The same people who are against health care were against Social Security and Medicare, he said.
People are working two to three minimum wage jobs to make ends meet and have no prospect of seeing that wage increase.
"Yes, black lives matter, but not just when black lives are being taken by police. That is what we seem to focus on. That kind of thing represents a very small minority of what happens in communities around this country."
Black lives have to matter when there are no cameras to tell what is going on; when there are no law enforcement officers involved; when people are victims of collateral damage because they are trapped in their own homes and cannot feel secure because of gun violence and the scourge of illegal drugs, substance abuse and addiction, he said.
"If we are going to be organizing, marching and demonstrating about lives matter we should be doing it every time a life is taken in the community; every time somebody sets up shop to sell drugs; every time a child drops out of school," Fox said. "Black lives matter, but blank lives matter. You fill in the blank with whomever you wish.
"Dr. King said darkness cannot drive out darkness, only light can do that. Hate cannot drive hate, only love can do that and there is simply too much hate and too much darkness in our society and in our word today."
According to Dr.

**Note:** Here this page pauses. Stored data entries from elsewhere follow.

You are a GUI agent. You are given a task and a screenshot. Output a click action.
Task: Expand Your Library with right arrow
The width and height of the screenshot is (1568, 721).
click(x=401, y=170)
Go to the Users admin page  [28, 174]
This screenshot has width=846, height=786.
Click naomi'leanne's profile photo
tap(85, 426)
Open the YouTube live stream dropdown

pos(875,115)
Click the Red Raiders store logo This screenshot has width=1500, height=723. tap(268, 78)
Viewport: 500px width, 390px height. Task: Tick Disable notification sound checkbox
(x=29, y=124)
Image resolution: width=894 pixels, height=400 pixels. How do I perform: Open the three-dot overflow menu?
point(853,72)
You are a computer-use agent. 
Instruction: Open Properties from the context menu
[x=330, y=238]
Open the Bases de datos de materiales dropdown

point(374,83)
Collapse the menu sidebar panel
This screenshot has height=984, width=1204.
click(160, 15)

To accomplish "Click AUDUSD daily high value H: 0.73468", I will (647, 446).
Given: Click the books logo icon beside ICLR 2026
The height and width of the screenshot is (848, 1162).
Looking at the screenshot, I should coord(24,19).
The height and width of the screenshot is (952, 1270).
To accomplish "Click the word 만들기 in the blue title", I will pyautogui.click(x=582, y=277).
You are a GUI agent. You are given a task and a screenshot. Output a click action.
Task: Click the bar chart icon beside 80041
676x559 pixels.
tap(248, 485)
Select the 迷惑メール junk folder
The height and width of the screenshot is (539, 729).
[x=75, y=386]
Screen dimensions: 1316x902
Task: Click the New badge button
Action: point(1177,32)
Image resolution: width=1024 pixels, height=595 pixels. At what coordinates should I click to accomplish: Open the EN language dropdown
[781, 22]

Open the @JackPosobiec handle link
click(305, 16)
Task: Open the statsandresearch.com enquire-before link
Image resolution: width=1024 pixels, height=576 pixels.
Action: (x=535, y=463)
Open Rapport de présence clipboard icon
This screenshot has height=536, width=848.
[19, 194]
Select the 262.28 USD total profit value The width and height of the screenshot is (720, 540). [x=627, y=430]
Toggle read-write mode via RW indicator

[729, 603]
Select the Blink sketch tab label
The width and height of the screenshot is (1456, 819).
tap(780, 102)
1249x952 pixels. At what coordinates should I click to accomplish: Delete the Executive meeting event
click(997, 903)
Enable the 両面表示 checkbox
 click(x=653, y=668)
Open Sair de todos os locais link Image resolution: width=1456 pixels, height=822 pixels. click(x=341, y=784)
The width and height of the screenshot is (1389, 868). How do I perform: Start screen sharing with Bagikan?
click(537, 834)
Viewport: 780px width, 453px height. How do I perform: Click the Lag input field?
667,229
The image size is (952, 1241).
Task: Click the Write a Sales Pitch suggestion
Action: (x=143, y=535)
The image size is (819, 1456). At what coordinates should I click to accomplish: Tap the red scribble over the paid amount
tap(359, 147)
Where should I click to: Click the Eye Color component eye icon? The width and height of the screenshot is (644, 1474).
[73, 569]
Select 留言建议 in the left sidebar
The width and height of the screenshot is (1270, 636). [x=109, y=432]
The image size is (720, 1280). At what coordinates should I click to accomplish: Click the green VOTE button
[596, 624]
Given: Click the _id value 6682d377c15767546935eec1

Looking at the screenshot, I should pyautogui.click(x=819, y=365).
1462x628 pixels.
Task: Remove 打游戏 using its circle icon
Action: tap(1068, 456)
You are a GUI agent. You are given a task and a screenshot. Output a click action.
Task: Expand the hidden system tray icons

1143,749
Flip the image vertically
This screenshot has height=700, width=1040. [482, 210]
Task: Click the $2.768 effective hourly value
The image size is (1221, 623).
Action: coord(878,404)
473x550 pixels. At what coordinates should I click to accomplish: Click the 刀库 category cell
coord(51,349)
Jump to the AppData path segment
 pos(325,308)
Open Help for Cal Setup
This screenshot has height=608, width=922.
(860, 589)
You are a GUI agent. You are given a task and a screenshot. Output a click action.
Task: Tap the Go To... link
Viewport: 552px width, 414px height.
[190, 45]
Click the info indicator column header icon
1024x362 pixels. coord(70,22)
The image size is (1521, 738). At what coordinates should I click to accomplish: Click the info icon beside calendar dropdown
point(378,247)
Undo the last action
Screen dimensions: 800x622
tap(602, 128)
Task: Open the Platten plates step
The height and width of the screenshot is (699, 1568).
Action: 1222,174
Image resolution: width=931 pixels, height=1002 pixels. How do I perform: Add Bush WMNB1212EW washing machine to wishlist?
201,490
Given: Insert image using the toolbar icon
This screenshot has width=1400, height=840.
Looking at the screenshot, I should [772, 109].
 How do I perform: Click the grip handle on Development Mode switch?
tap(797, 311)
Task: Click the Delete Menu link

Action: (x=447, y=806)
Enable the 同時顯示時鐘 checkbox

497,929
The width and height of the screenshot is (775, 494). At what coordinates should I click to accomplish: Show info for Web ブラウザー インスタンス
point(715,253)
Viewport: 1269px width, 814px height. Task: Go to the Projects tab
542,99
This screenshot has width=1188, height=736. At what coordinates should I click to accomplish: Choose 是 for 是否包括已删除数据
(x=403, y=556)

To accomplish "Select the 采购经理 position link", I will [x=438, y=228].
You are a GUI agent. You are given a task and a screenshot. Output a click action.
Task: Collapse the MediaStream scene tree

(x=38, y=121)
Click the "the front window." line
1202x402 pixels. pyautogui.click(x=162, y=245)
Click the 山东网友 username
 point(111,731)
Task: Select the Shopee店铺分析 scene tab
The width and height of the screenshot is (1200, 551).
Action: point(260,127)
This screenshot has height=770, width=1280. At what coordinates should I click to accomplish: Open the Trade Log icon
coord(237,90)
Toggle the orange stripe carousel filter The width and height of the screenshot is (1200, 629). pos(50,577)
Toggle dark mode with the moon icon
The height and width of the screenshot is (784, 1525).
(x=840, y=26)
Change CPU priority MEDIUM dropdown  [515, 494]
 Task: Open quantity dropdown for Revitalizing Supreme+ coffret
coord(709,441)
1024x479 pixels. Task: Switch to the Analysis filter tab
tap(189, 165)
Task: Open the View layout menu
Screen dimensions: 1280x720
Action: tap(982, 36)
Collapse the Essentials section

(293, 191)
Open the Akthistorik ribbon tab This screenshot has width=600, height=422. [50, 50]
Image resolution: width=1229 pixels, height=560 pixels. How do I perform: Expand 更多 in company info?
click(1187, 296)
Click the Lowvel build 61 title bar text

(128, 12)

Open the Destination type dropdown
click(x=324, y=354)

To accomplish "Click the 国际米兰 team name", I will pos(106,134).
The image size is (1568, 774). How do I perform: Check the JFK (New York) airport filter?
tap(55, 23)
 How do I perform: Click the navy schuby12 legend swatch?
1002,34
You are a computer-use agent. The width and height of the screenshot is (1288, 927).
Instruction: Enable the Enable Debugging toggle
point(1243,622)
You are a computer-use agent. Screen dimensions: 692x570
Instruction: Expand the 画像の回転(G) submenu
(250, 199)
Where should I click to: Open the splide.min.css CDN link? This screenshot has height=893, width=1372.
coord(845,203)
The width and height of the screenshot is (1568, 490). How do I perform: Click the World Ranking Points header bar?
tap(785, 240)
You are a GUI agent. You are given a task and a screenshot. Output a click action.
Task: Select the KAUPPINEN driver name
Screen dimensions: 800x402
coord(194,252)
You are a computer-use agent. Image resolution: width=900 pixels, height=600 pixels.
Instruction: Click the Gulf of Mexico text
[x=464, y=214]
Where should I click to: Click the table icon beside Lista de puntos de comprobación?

King the first principle of value that people need to rediscover is that all reality hinges on moral foundations, Fox said.
"In other words that this is a moral universe and that there are moral laws of the universe just as binding as the physical laws," he said.
People can have a dream, Fox said.
"But a dream will just continue to be something you can see in your mind until the King in you decides to work to make your dream a reality," Fox said. "You will not be judged by the contents of your dreams but by the dreams you made into reality. As Dr. King said, 'Our lives begin to end when we become silent about things that matter."
Things will remain status quo until people act and not wait on someone else, he said.